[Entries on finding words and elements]

-- begin --

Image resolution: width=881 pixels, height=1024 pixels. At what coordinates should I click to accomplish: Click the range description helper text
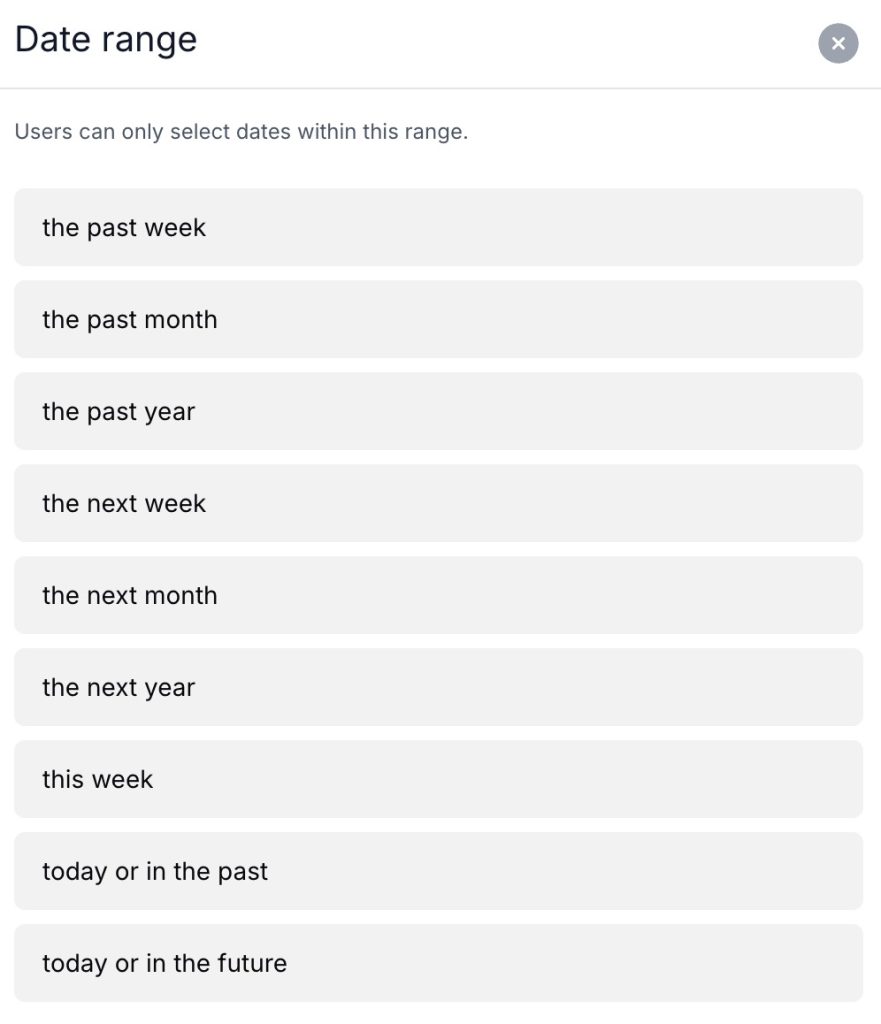pyautogui.click(x=241, y=132)
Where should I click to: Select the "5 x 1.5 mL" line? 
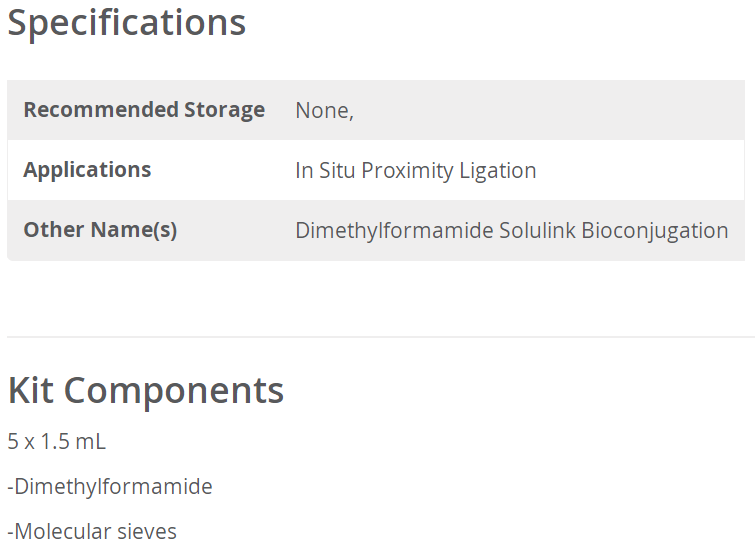point(56,441)

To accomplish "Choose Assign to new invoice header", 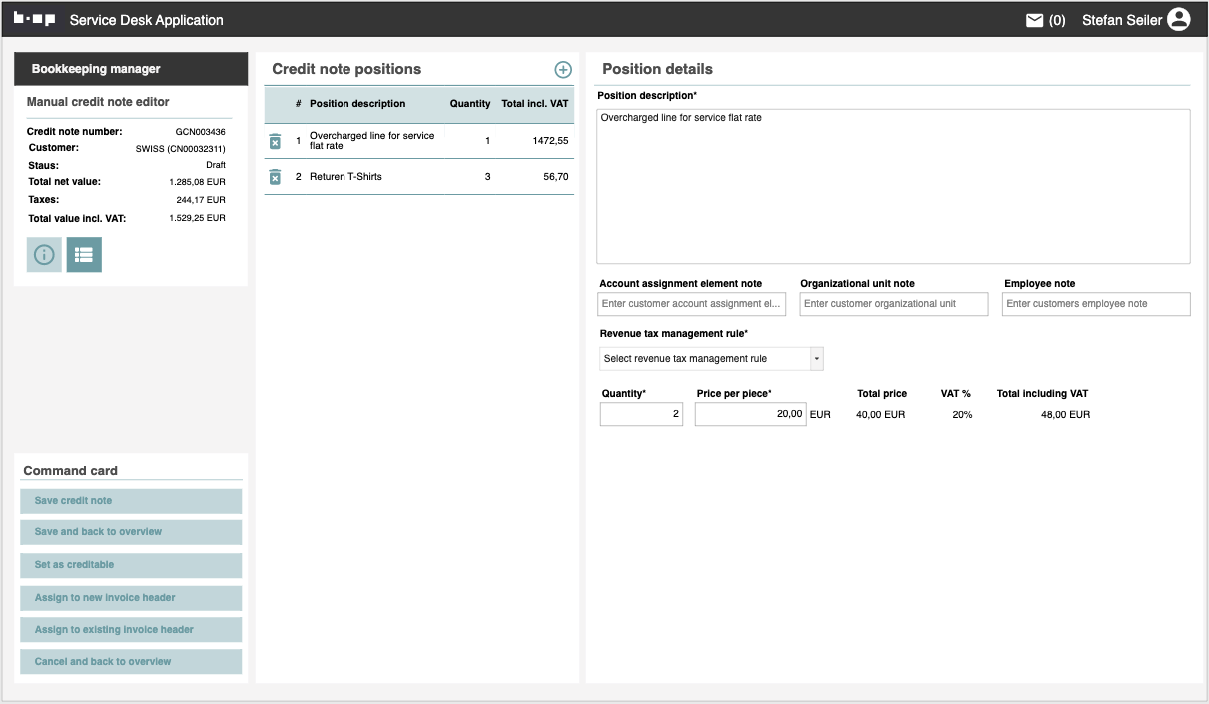I will coord(131,598).
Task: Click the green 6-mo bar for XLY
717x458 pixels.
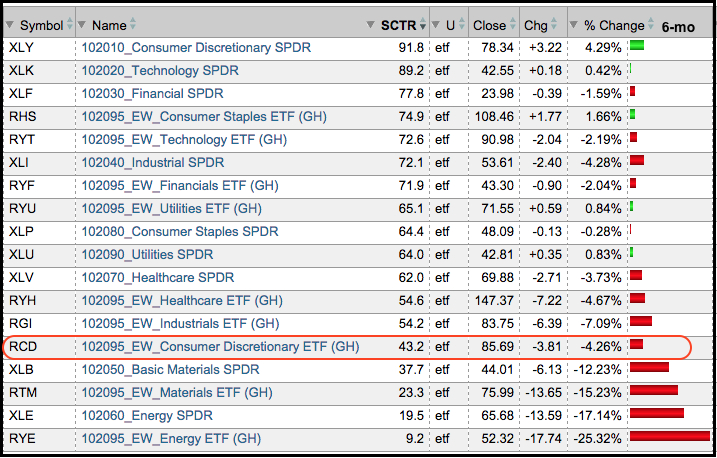Action: pos(637,47)
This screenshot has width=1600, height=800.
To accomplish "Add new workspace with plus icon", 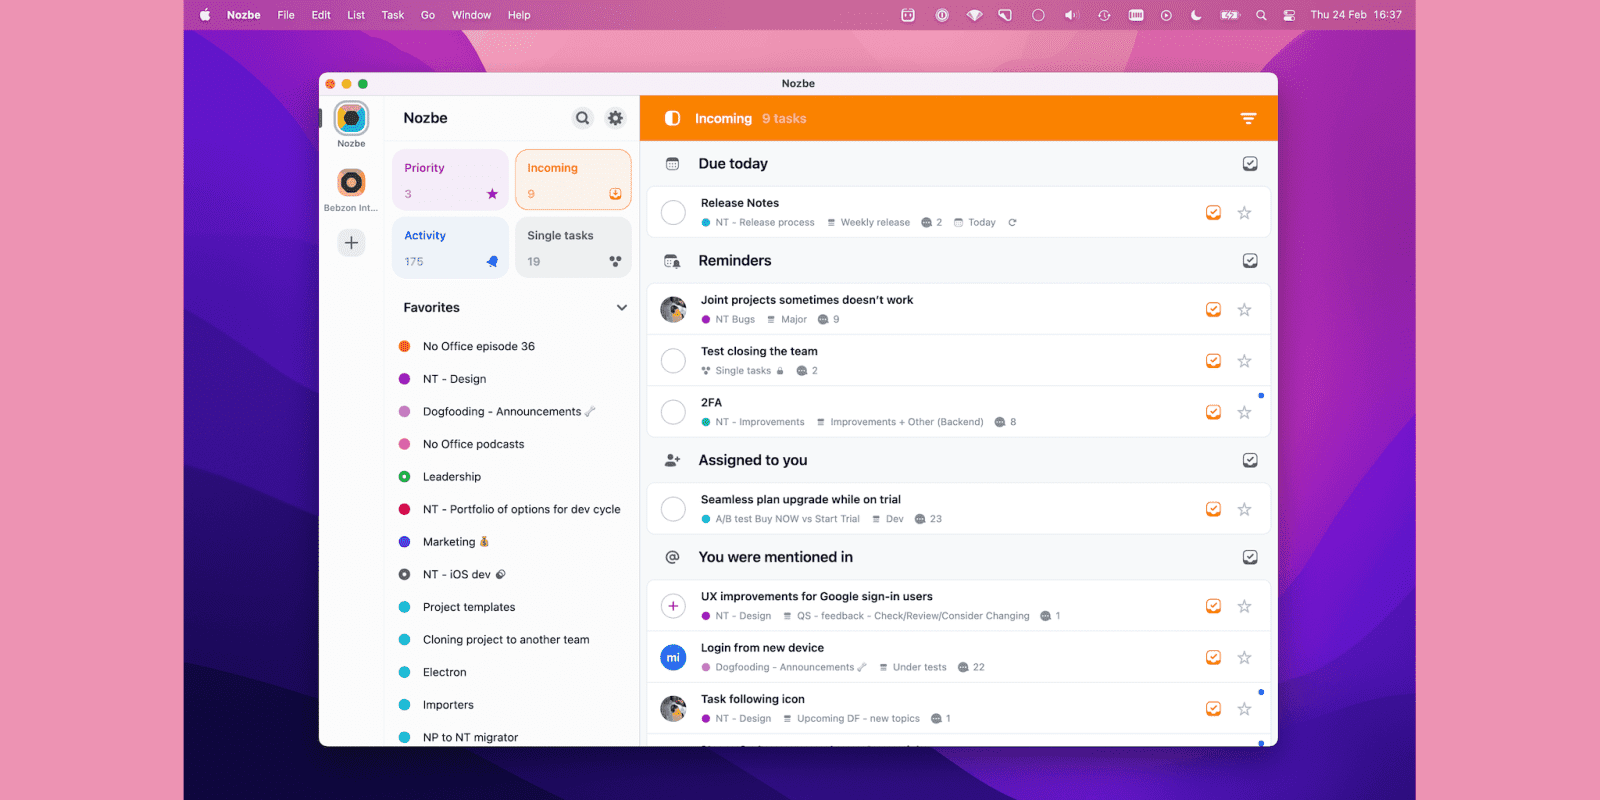I will (x=351, y=243).
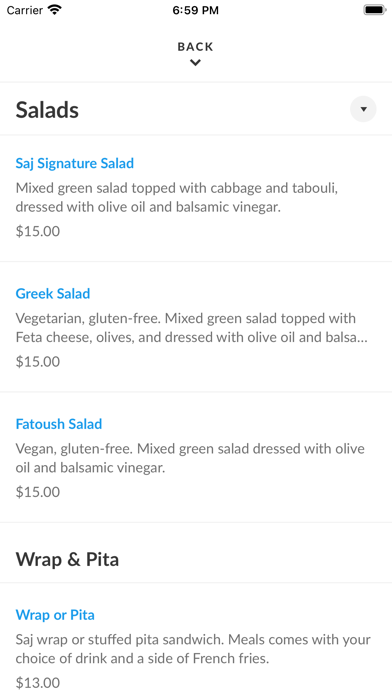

-- end --

◆ **Set exercise**
Report each line of the listing that contains the word "should", treating uppercase and lowercase as different.

◆ **Answer to the exercise**
Image resolution: width=881 pixels, height=1024 pixels. At what coordinates should I click to accomplish: Click the range description helper text
Where should I click to: Select the "5 x 1.5 mL" line? 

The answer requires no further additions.